![]() |
»The best way to avoid failure is to fail constantly« |
Actually, this isn't something new. You have to do the very same in a classic data center scenario. Just the way to achieve fault tolerance is usually a bit different. In the cloud you try to scale horizontally as much as possible and due to the nature of how the scaling works (e.g. auto scaling web servers in a shared nothing architecture) a single failing component can be easily and automatically replaced. The most common non-cloud approach to fight against the failure is to duel it with duality. With other words: dual servers, power supplies, network links, switches, HBAs, SAN links, fabrics, controller, storage arrays and up to entire data centers often deployed twice or, in larger setups, with n+1 (n>1) redundancy.
![]() | ||||
The SPOF Monster is often introduced during changes to existing infrastructure |
Feeling uncomfortable with that thought in mind? Simply because we have the tendency to avoid failure there are almost no chances to spot weaknesses in the design up until something bad happens. In reality there is always something that has been overlooked and the lurking SPOF Monster is waiting for it, striking hard when you are not prepared.
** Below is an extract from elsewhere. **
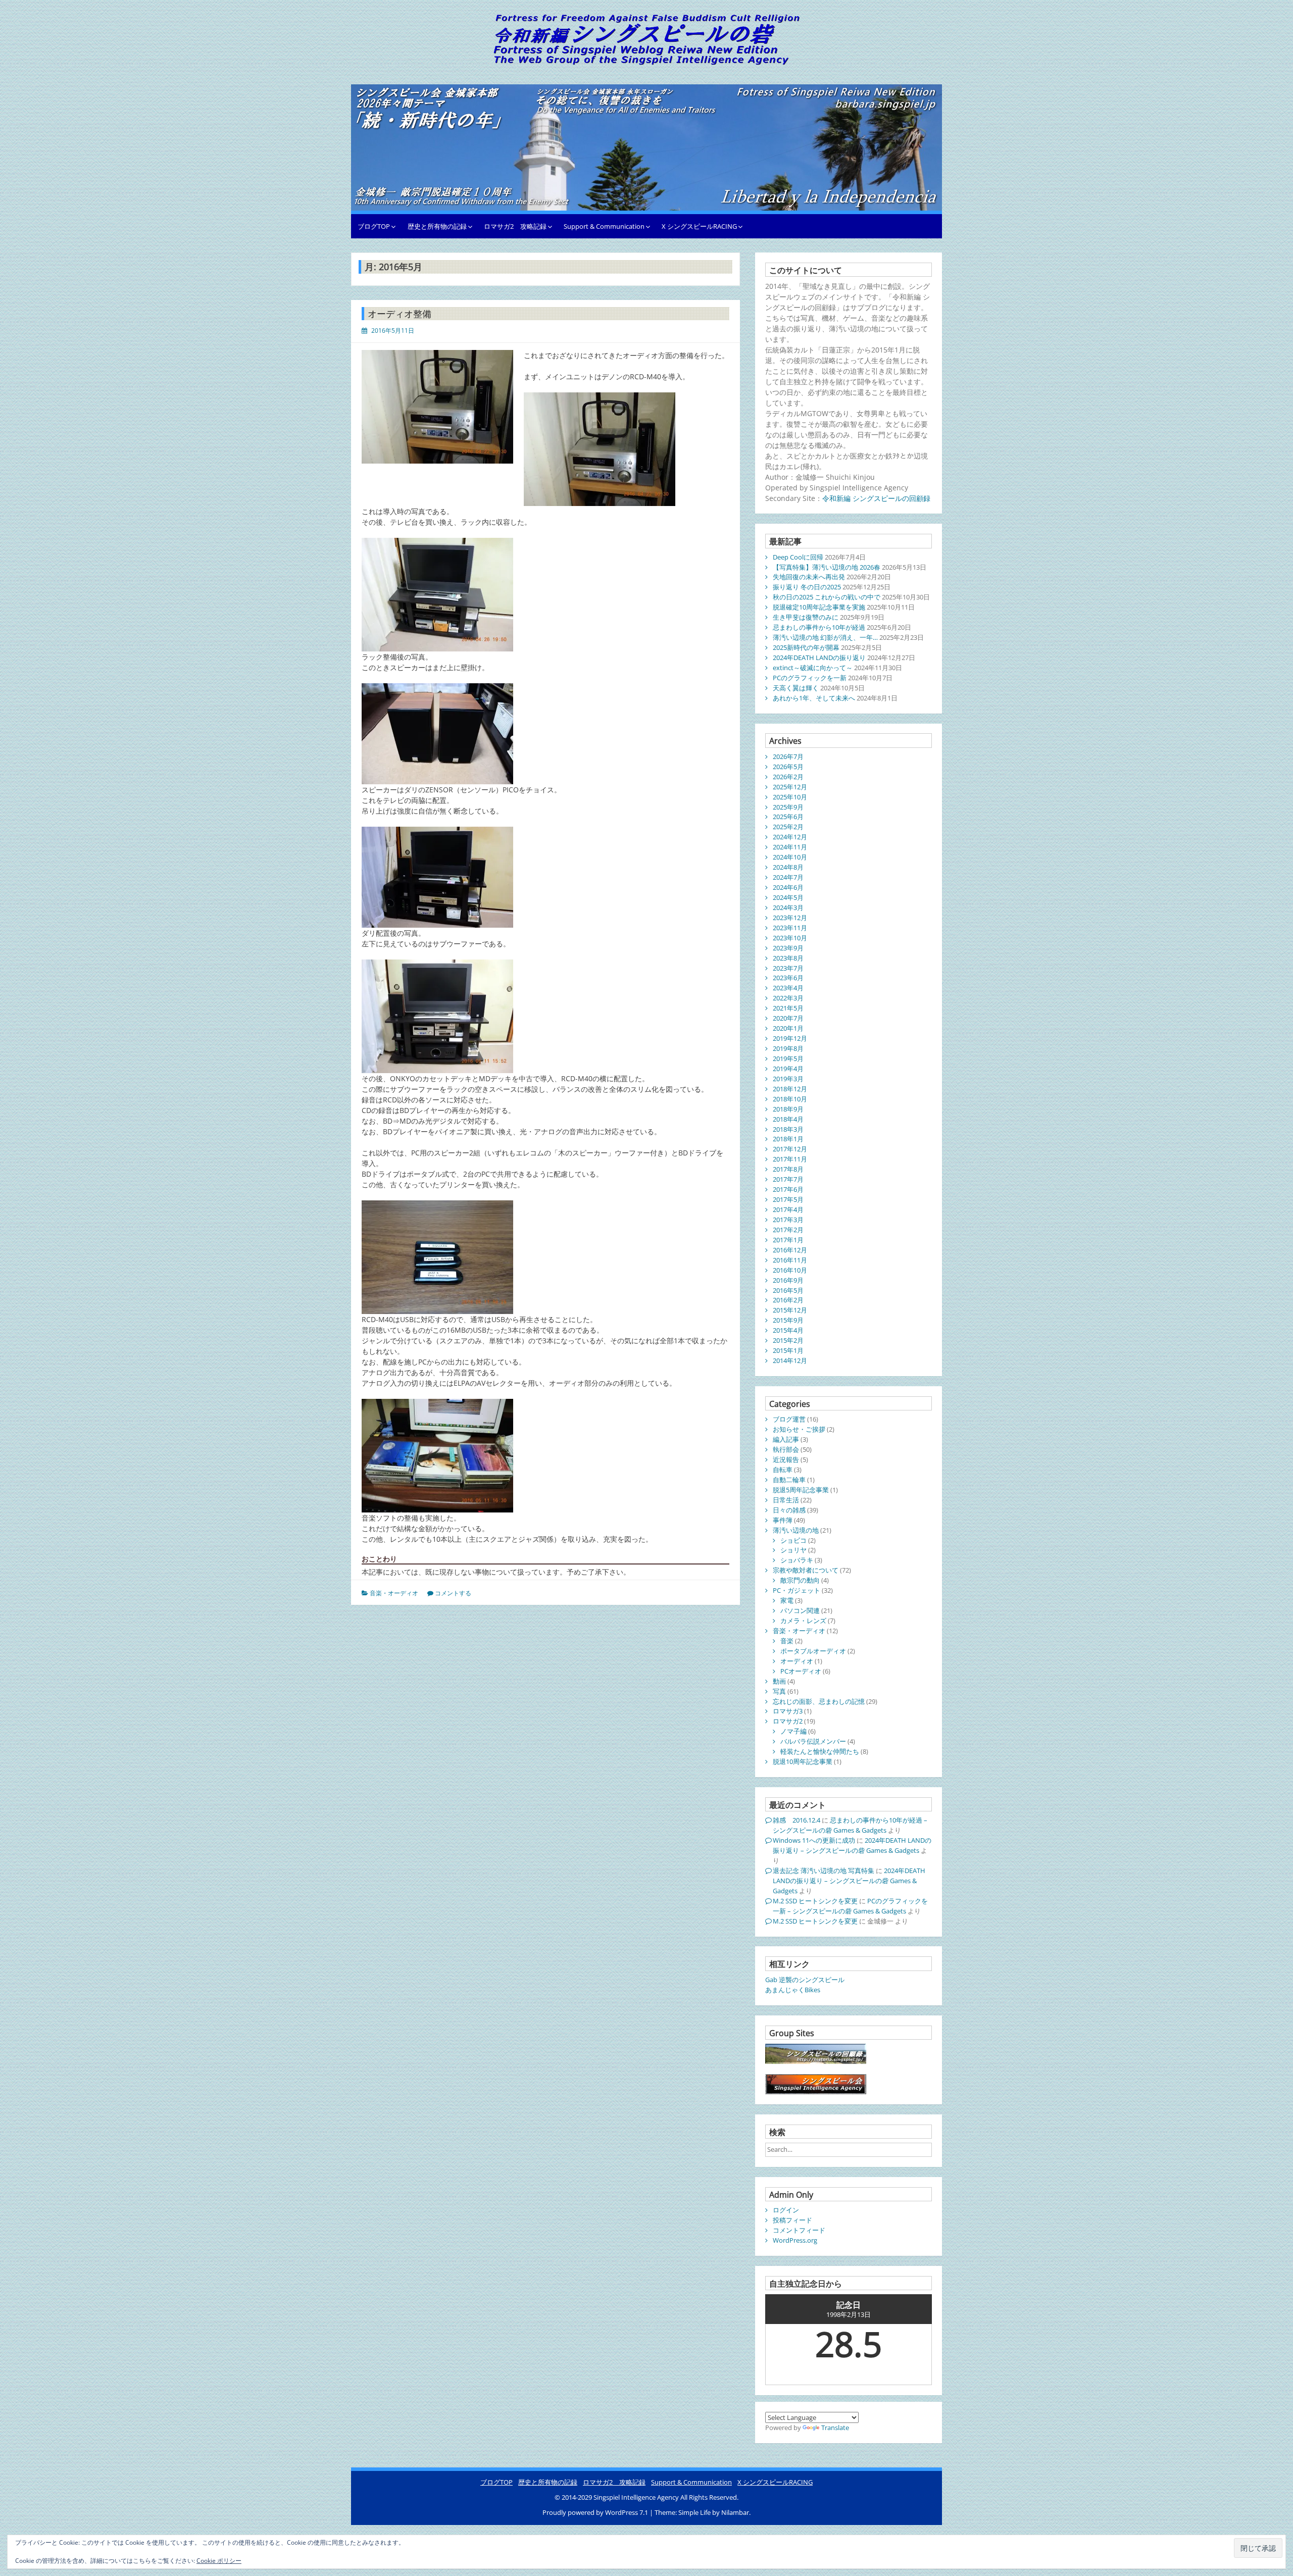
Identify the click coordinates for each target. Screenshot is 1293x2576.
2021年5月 (788, 1008)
This is why Netflix runs a script that randomly terminates stuff within their infrastructure. This script is called chaos monkey. The fact that they are running within a cloud environment makes it easy to kill something automatically, no need to run into a data center and plug something out.
At first this approach might sound horrifying, but think about it. If your architecture is indeed fault tolerant, why not prove it by constantly challenging it in a controlled way? That way the SPOF Monster has no chance to grow and will be revealed immediately.
/jr